I am pretty sure the drvAsynIPPort module has a bug. It is calling poll(), but not checking the response at all. It assumes that if poll() returned
then the port has new data. But this is incorrect, because according to the documentation poll() can return EINTR
Mark has now updated drvAsynIPPort.c in revision r2251 at https://svn.aps.anl.gov/epics/asyn/trunk/ which fixes the problem nicely, so doubtless it appear in the next asyn release also.
Many thanks to Mark for the fix, and to Eric and Kevin for their helpful suggestions.
Tim
-----Original Message-----
Date: Tue, 20 Aug 2013 19:25:19 +0000
From: Mark Rivers <[email protected]>
To: "'[email protected]'" <[email protected]>,
"[email protected]" <[email protected]>
Subject: RE: Comms issue with New Focus 8752 motor driver
It seems that sometimes when the VER command is issued the response does not arrive before the timeout expires. But then it does eventually arrive, and screws up the expected response to the DRT command. The timeout is defined on this line in the driver:
#define PMNC_TIMEOUT 3.0 /* Command timeout in sec. */
There is something I really don't understand in the output:
2013/08/20 17:37:57.709 192.168.42.31:23 write 4
VER\r
2013/08/20 17:37:57.716 192.168.42.31:23 read 1
send_recv_mess(): recv message = ""
send_recv_mess(): message = VER
2013/08/20 17:37:57.717 192.168.42.31:23 write 4
VER\r
send_recv_mess(): ERROR - staus =1, nread = 0
send_recv_mess(): message = VER
2013/08/20 17:37:57.736 192.168.42.31:23 write 4
VER\r
2013/08/20 17:37:57.742 192.168.42.31:23 read 16
Version 1.6.0\r\n>
send_recv_mess(): recv message = "Version 1.6.0
"
The line
send_recv_mess(): ERROR - staus =1, nread = 0
Is coming from this code (note the typo on status, spelled staus):
/* Perform atomic write/read operation */
status = pasynOctetSyncIO->writeRead(cntrl->pasynUser, send_com, size,
recv_com, BUFF_SIZE-1,
PMNC_TIMEOUT, &nwrite, &nread, &eomReason);
if (eos)
// Reset EOS to default
pasynOctetSyncIO->setInputEos(cntrl->pasynUser,PROMPT_EOS,strlen(PROMPT_EOS));
if (status != asynSuccess)
{
int int_status = (int) status;
Debug(3, "send_recv_mess(): ERROR - staus =%d, nread = %d\n", int_status, nread);
recv_com[0] = '\0';
return(MESS_ERR);
}
status=1 is asynTimeout.

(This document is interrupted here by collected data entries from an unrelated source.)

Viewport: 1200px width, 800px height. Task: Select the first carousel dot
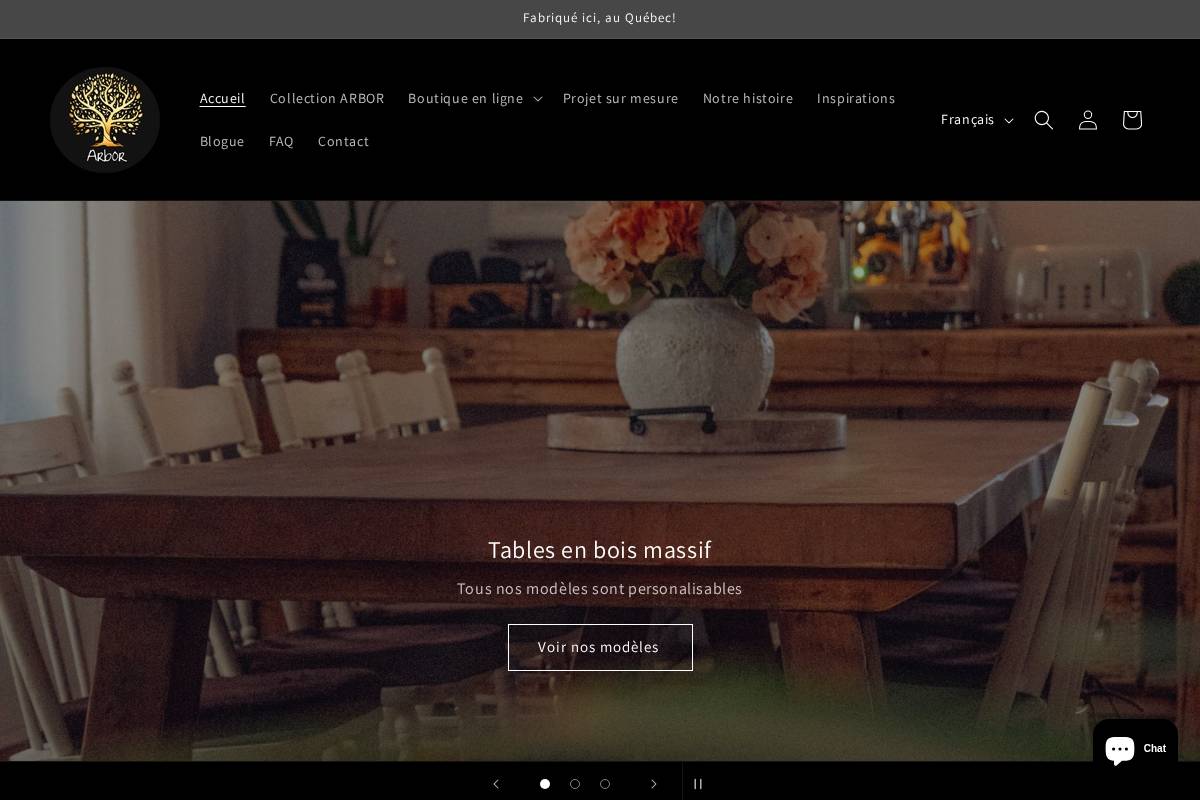point(545,784)
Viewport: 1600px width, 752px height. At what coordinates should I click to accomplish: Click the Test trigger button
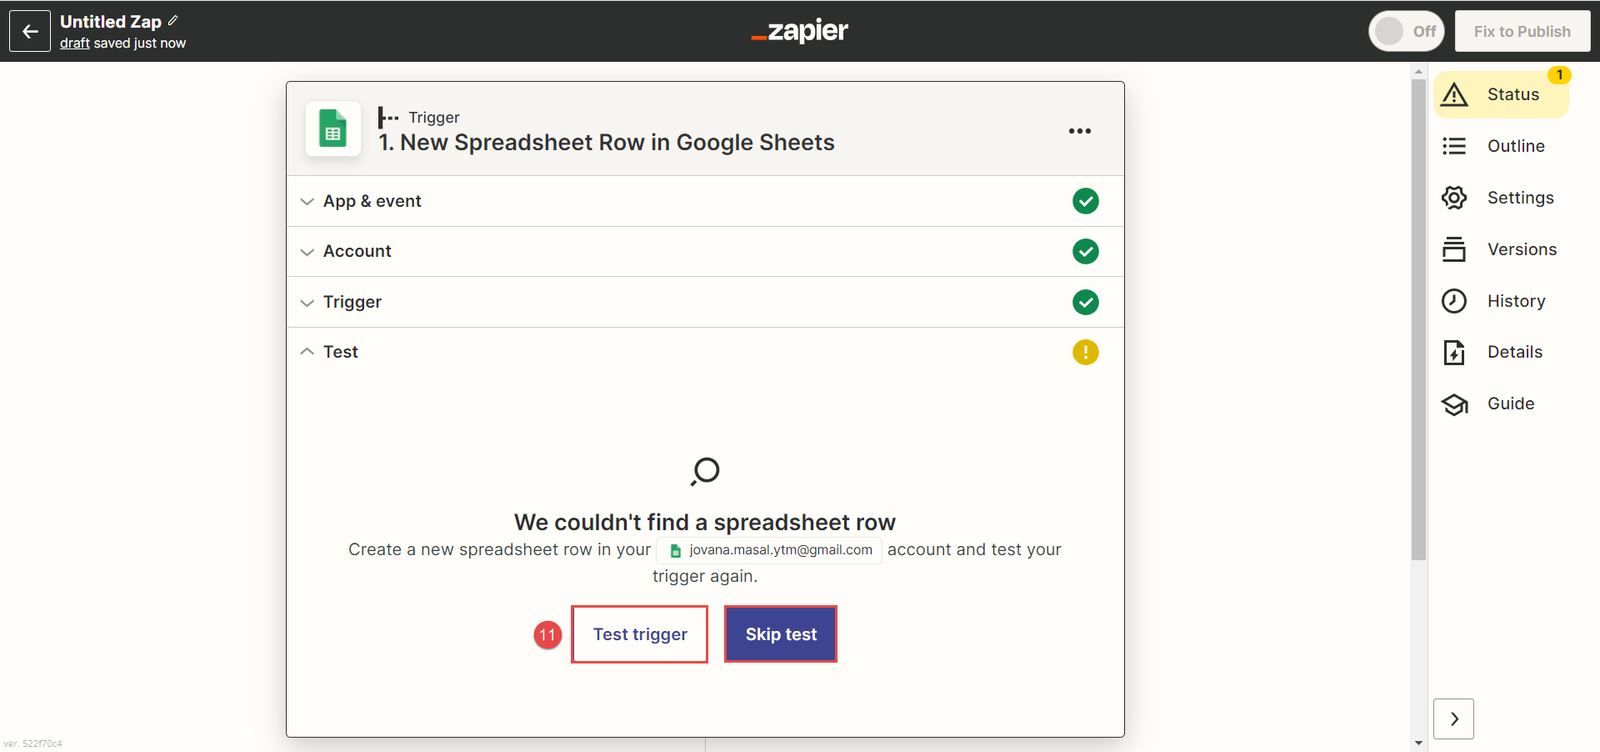coord(640,634)
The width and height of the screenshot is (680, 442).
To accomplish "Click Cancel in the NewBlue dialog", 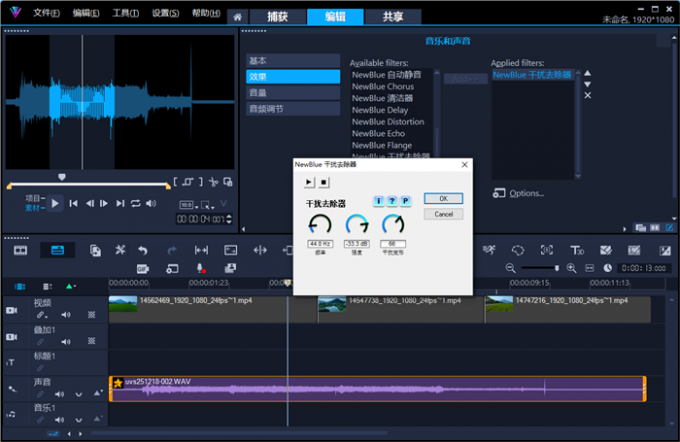I will tap(443, 214).
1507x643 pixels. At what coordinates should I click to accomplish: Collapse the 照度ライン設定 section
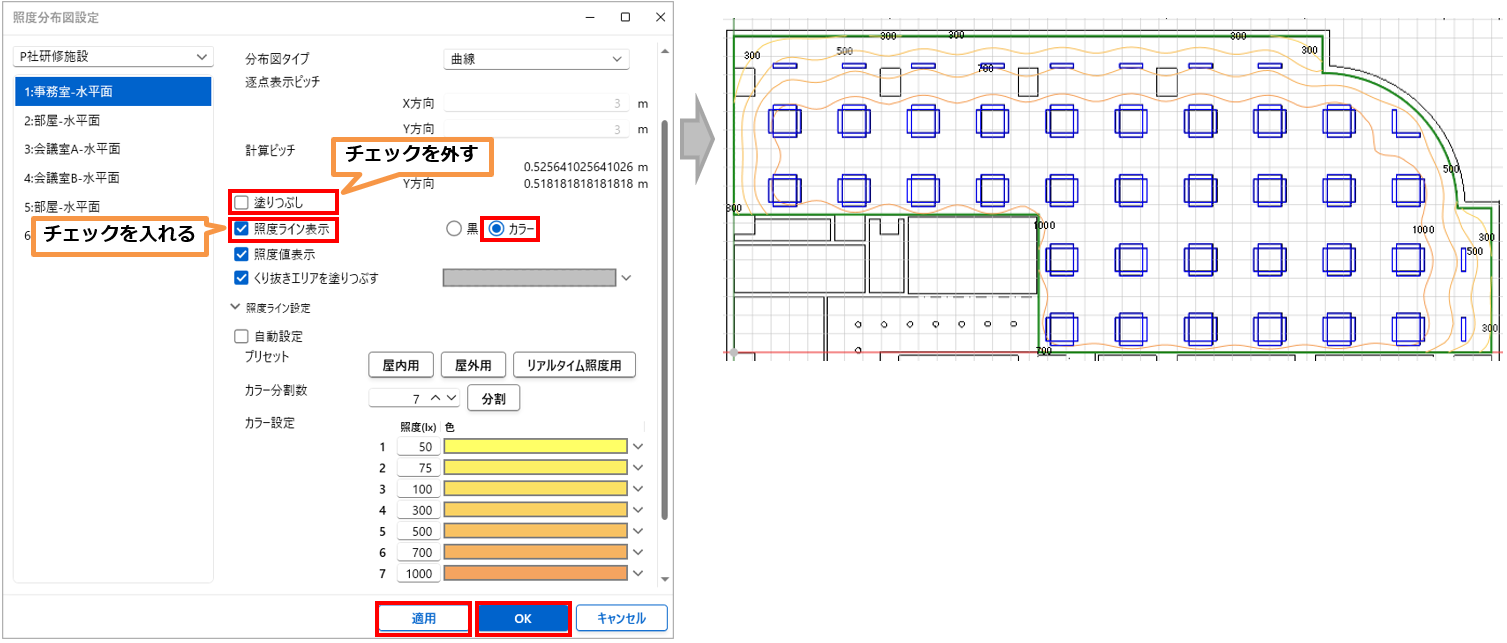(x=236, y=308)
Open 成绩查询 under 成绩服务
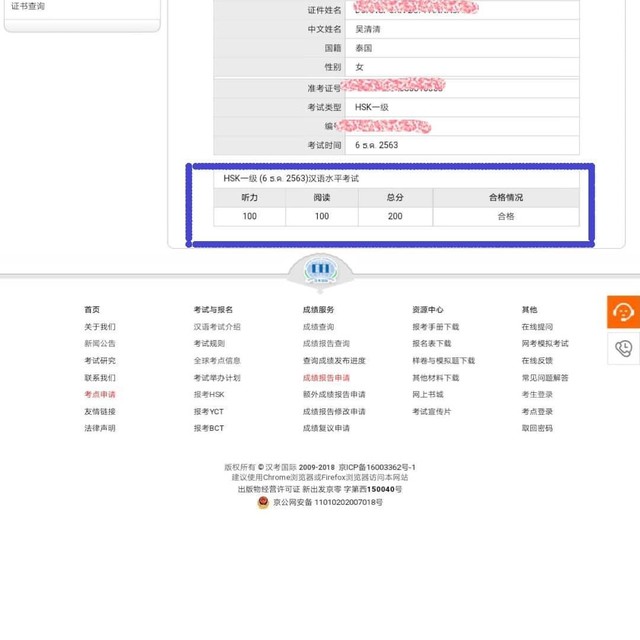640x640 pixels. [x=318, y=327]
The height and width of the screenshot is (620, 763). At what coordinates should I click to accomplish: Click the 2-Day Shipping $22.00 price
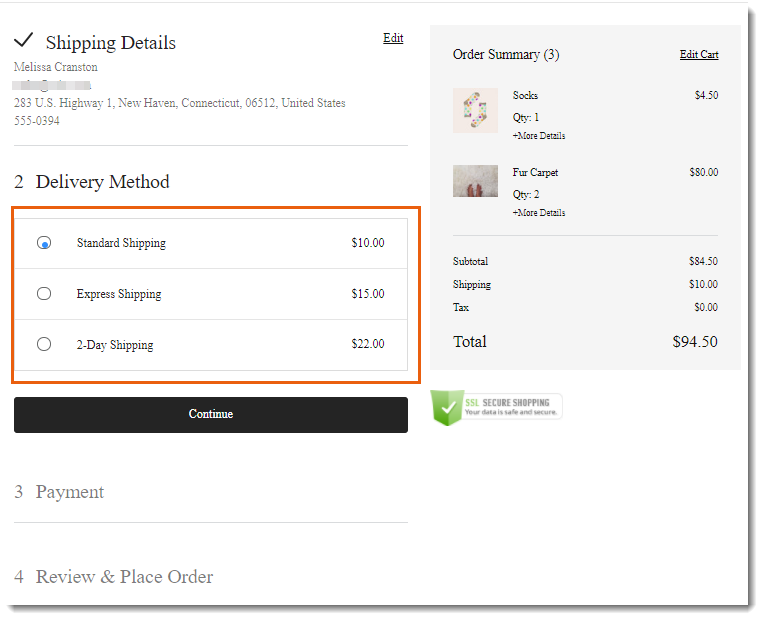(367, 344)
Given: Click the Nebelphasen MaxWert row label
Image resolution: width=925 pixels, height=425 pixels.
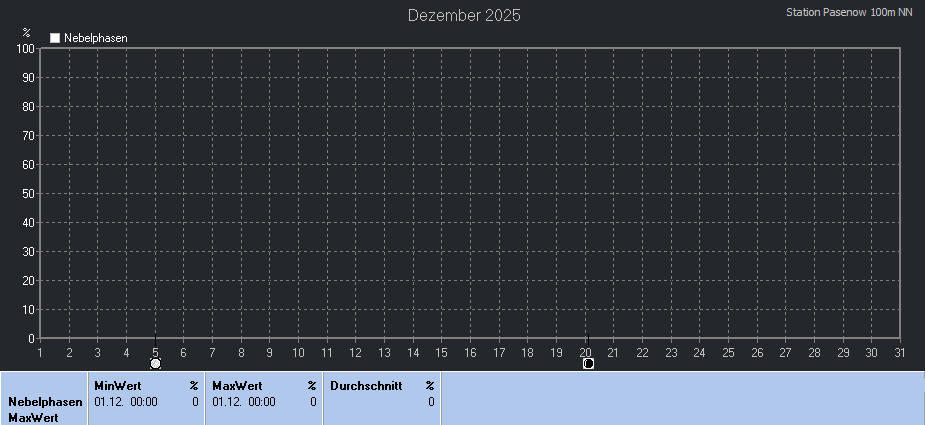Looking at the screenshot, I should [x=45, y=410].
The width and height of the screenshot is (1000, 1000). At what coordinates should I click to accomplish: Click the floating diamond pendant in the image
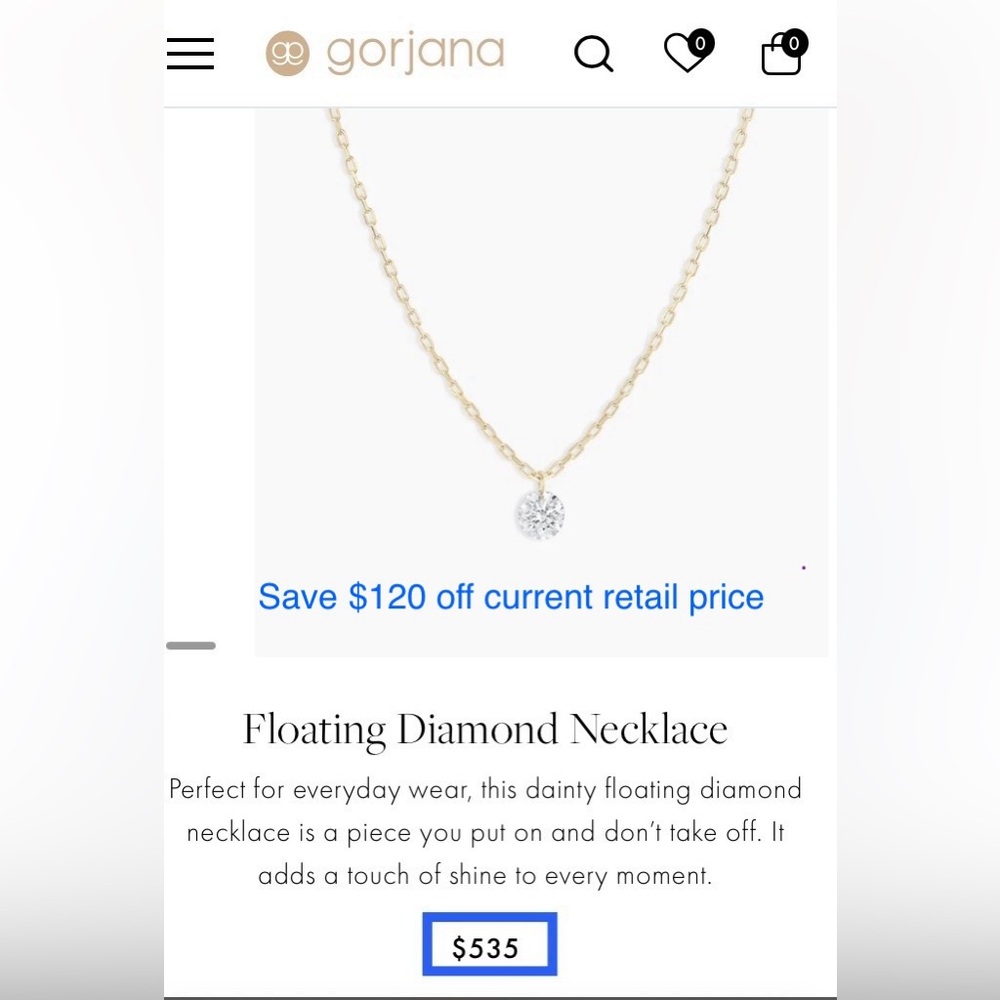[541, 516]
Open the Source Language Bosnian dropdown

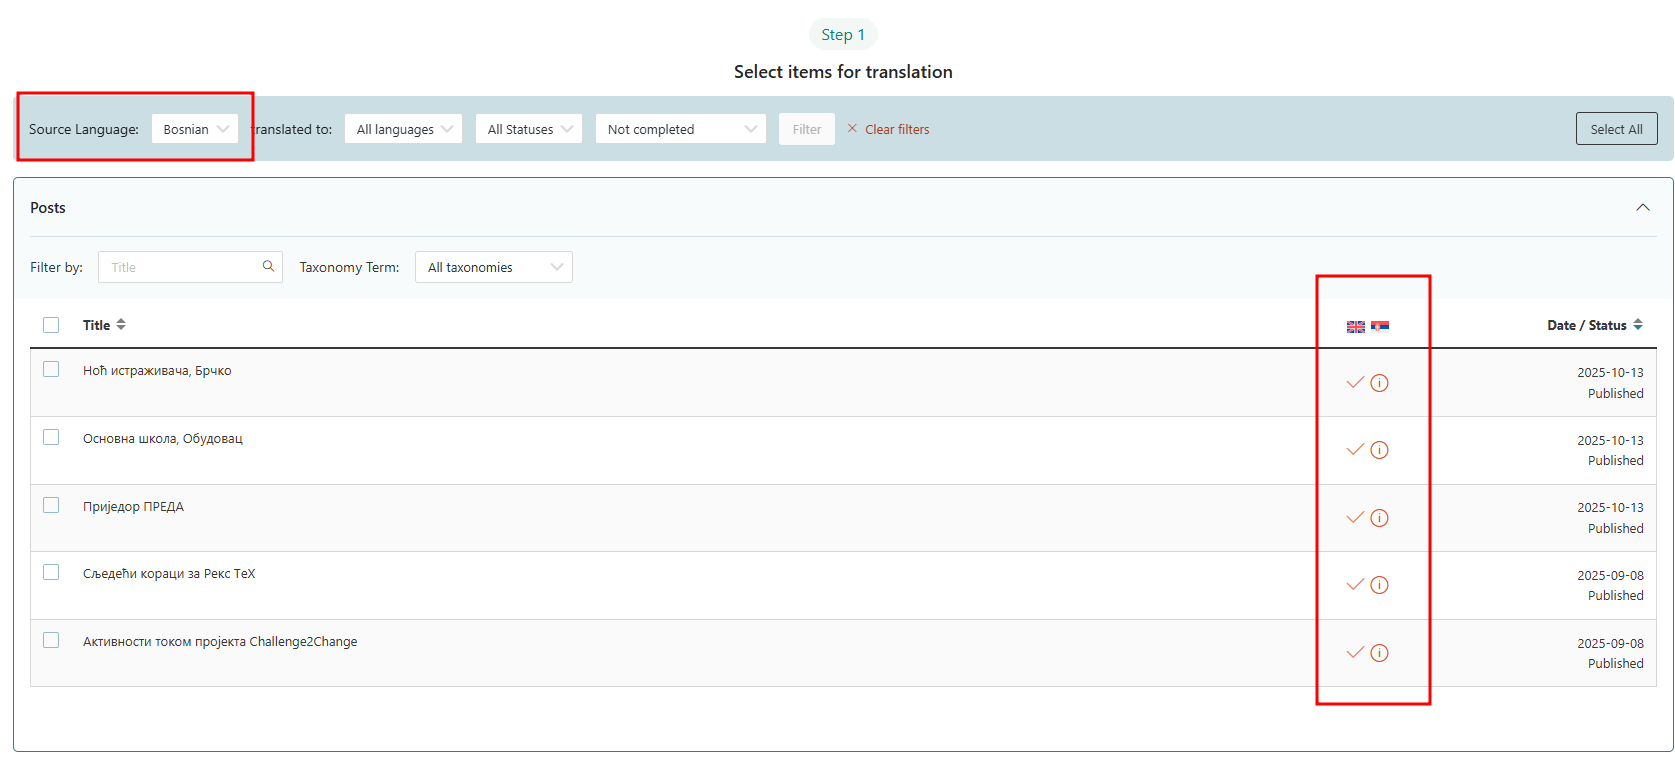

So this is saying that the writeRead operation failed with a timeout on the read, and nread=0.
But look at the timestamps above. Only 19 ms has elapsed between the second 2 "write 4" messages, but in that time the read has timed out! This does not make sense, there should be a 3 second delay in there before the read times out.